The National are stuck somewhere in the emotional recesses of life, the characters in their songs adrift on roads both literal and metaphorical. They’re stuck between the country and the city, but not in the suburban or exurban senses– their music reveals the parallels between small-town everybody-knows-everybody drama and big-city alienation. The Brooklyn (via Cincinnati) quintet engage with their American anxiety with a somewhat European elegance, and Alligator– their third album and first for Beggars Banquet– finds them pushing the tempos and trying on bigger shoes without losing the stately sense of pacing and dour melody that made their first two albums so pleasing.

Drummer Bryan Devendorf is the backbone of Alligator, his efficient, well-textured timekeeping featuring high in the mix and neatly delineating the band’s newfound sense of rhythmic consistency. The music around him moves between lushness and austerity, bursting with chamber pop ornament and collapsing into wasted after-hours reverie. Matt Berninger’s dry baritone deadpan is strangely emotional– at times he almost sounds too tired of life to aim for a high note, and it brings an odd honesty to lines like "I’m sorry for everything." As he repeats the line over the violins and roiling guitars of "Baby, We’ll Be Fine", he seems as if he’s not only apologizing for everything he’s ever done, but also everything that’s ever happened that he couldn’t control.

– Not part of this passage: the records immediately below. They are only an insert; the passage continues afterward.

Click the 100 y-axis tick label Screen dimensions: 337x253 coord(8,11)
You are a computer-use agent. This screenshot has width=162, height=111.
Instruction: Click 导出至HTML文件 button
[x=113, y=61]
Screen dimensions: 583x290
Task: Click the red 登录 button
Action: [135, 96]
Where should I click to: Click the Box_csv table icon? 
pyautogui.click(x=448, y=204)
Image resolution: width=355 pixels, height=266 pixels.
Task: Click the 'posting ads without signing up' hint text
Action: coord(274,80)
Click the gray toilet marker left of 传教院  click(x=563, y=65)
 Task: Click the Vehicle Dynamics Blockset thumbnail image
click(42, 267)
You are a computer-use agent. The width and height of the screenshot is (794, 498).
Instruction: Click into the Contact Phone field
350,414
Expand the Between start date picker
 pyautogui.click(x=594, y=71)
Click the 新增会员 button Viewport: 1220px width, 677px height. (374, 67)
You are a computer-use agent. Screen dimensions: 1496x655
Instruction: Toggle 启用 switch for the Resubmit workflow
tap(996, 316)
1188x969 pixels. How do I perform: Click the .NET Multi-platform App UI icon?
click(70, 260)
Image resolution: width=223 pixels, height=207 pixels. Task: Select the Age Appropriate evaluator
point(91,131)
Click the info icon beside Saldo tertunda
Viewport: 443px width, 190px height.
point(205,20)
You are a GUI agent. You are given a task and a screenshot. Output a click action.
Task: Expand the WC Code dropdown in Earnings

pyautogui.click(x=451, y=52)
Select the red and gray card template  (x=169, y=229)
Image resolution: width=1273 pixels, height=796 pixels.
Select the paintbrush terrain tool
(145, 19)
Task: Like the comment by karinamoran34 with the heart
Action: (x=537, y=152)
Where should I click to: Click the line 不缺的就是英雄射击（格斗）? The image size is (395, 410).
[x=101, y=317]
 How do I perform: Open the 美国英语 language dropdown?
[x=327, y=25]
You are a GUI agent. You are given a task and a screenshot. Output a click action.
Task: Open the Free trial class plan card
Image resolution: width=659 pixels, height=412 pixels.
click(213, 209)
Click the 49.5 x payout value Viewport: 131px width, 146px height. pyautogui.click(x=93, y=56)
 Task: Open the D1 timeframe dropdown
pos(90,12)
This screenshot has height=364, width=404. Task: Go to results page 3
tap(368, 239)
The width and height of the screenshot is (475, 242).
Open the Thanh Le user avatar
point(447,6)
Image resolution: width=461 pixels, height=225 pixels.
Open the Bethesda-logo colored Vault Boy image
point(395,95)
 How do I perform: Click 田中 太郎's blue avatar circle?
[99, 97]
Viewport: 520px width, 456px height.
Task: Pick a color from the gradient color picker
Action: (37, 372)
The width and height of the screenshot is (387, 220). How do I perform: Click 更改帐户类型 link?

The slower, piano-driven death-pop of "Karen" offers some unusual chord progressions as Berninger warns a fading lover: "Whatever you do, listen/ You better wait for me/ No, I wouldn’t go out alone into America." "This isn’t me, you just haven’t seen my good side yet," he tells her, but he’s obviously doomed and he grows more desperate as metaphorical black birds circle his bed. On "Lit Up", he grows more confident, even swaggering: "My body guard shows a revolver to anyone who asks" he deadpans gracefully over jagged electric guitars, while his band shouts along for the chorus. The shouted chorus returns for the "Thunder Road"-sized rocker "Abel", the closest the National have come to writing an anthem.

Massed vocals and backing harmonies are two of the few things the National have added to their sound since their last album, and though Alligator is satisfying and engaging, it’s not quite as bracing as their stellar sophomore outing, 2003’s Sad Songs for Dirty Lovers. Still, the band’s nocturnal vision of American pavement and deteriorated personal relations is engrossing, revealing itself slowly, peeling back the luxuriant layers and exposing intricate detail.

Posted to Pitchfork by Joe Tangari on April 05, 2005.